Excerpted text:
____

Here are the pics of the metal conduit pipe. The transformer on the pole is new this past year and the wires from the street are also new Tri-Plex 200 amp wires.
Thanks for all that really good info

click on pics to enlarge and then click again


----------



## fbelec (Aug 9, 2011)

looking at your setup i don't see where the water would be coming in but you'll be surprised what a beating the meter socket will take. if your ok with your setup just drill that hole, change that breaker to what should be in that box and you should be ok. 
one other thought. the water could be getting in from the weatherhead. that's at the top of the pipe where the wires come out. if so, the water will follow the neutral wire right thru the meter socket and to the breakers. replace the wire from the panel to the meter and let the neutral wire loop down to the bottom of the meter socket before it goes into the pipe to your panel and you should be all set.


----------



## velvetfoot (Aug 9, 2011)

Not that it might be relevant since it's the opposite direction, but I noticed some water coming into the house in the winter via the outside conduit, and I think it was because of the cold air coming in.  I put some of that clay-like duct seal in there and it didn't happen again.


----------



## ironpony (Aug 9, 2011)

[The power company doesn't want people messing with the meter socket due to the obvious safety concerns. However, a very common reason for them to encourage it is if you have a power outage and run a backup generator. Removing the meter is a positive disconnect.[/quote]


I know I am late to the conversation but we run 25 kw generators for power supply 
and one way of connecting them is to pull the meter and the end of the pigtail of the generator has a plug/recepticale
that connects directly to the meter base.


----------



## Don2222 (Aug 10, 2011)

velvetfoot said:
			
		

> Not that it might be relevant since it's the opposite direction, but I noticed some water coming into the house in the winter via the outside conduit, and I think it was because of the cold air coming in.  I put some of that clay-like duct seal in there and it didn't happen again.



Great Idea! I have some non harding Monkey Dung. That would work great

http://monkeydung.com/


----------



## Don2222 (Aug 10, 2011)

fbelec said:
			
		

> looking at your setup i don't see where the water would be coming in but you'll be surprised what a beating the meter socket will take. if your ok with your setup just drill that hole, change that breaker to what should be in that box and you should be ok.
> one other thought. the water could be getting in from the weatherhead. that's at the top of the pipe where the wires come out. if so, the water will follow the neutral wire right thru the meter socket and to the breakers. replace the wire from the panel to the meter and let the neutral wire loop down to the bottom of the meter socket before it goes into the pipe to your panel and you should be all set.

____

Data:
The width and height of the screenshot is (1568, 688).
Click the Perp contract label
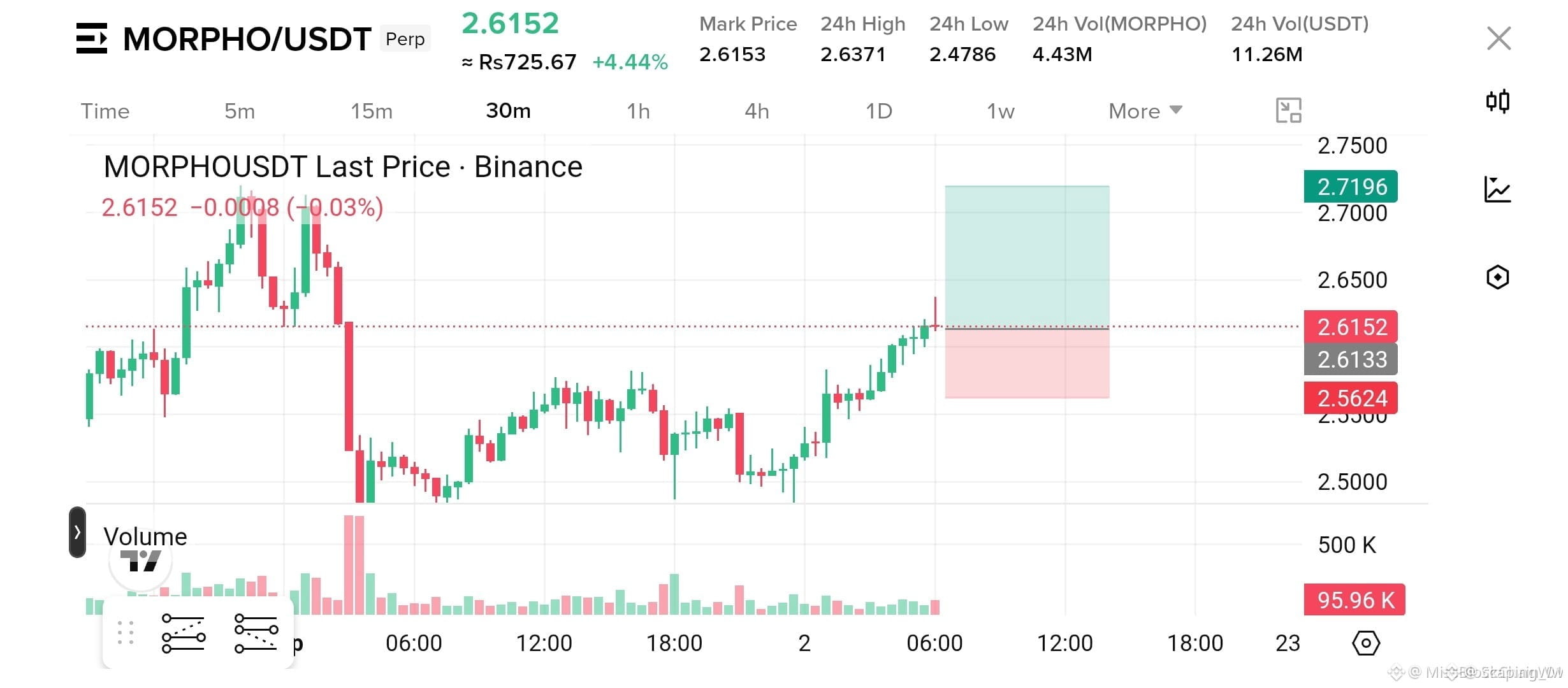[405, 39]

____

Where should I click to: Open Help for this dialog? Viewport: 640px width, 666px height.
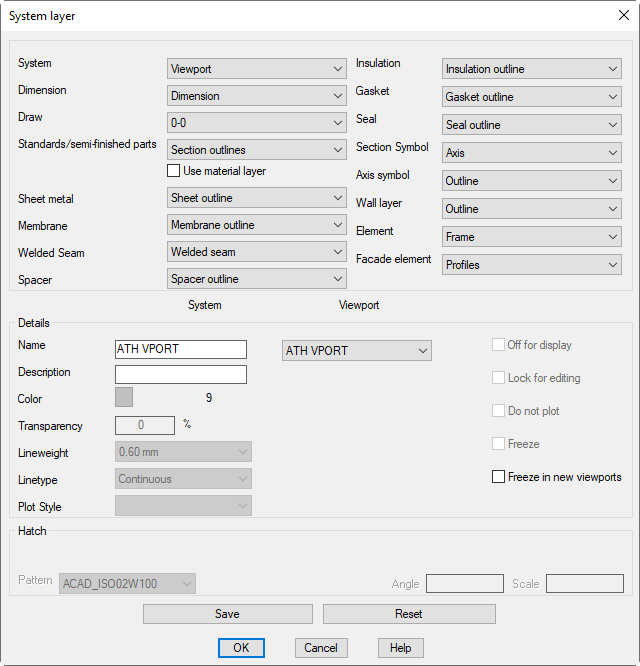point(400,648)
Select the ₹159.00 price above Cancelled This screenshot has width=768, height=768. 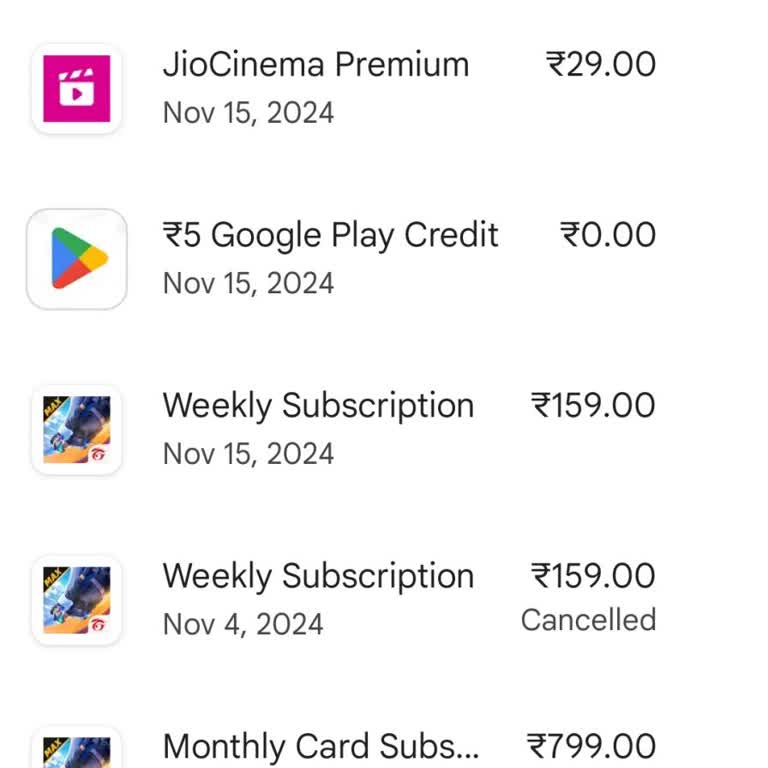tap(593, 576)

____

Challenges:
[1] In the forum thread on water in the meter socket, rewrite the paragraph beginning "one other thought" as a short bulleted list that keeps its main facts.
[2] Continue the forum thread on water in the meter socket from its last line, writing Don2222's reply to the quoted post.
The lines in the two blocks are separate material, unrelated to the forum thread.

Written answers:
[1]
- Water may be entering at the weatherhead, the top of the pipe where the wires come out.
- If so, it will follow the neutral wire through the meter socket to the breakers.
- Fix: replace the wire from the panel to the meter, and let the neutral wire loop down to the bottom of the meter socket before it enters the pipe to the panel.

[2]
Thanks again Frank

I really appreciate your thorough and honest analysis!!


----------



## fbelec (Aug 10, 2011)

velvetfoot said:
			
		

> Not that it might be relevant since it's the opposite direction, but I noticed some water coming into the house in the winter via the outside conduit, and I think it was because of the cold air coming in.  I put some of that clay-like duct seal in there and it didn't happen again.




i think that happens up here in mass. when we get real cold it usually is windy also. code states that when going thru walls or the like the pipe should be duct sealed or some how insulated so that no air is exchanged for that reason of condensation. all it takes is one time things get wet and the code book states that if a breaker gets wet, it's time for a change


----------



## fbelec (Aug 10, 2011)

ironpony said:
			
		

> [The power company doesn't want people messing with the meter socket due to the obvious safety concerns. However, a very common reason for them to encourage it is if you have a power outage and run a backup generator. Removing the meter is a positive disconnect.




I know I am late to the conversation but we run 25 kw generators for power supply 
and one way of connecting them is to pull the meter and the end of the pigtail of the generator has a plug/recepticale
that connects directly to the meter base.[/quote]

yep some power company's don't like even us electricians in that meter unless we notify them first. and if they find a meter seal broken twice they put on a lock so that it can't be pulled unless they are called in. 
btw, that's how i hookup my generator. then i put in the meter blank and it's sealed from weather.


----------



## fbelec (Aug 10, 2011)

Don2222 said:
			
		

> fbelec said:
> 
> 
> 
> ...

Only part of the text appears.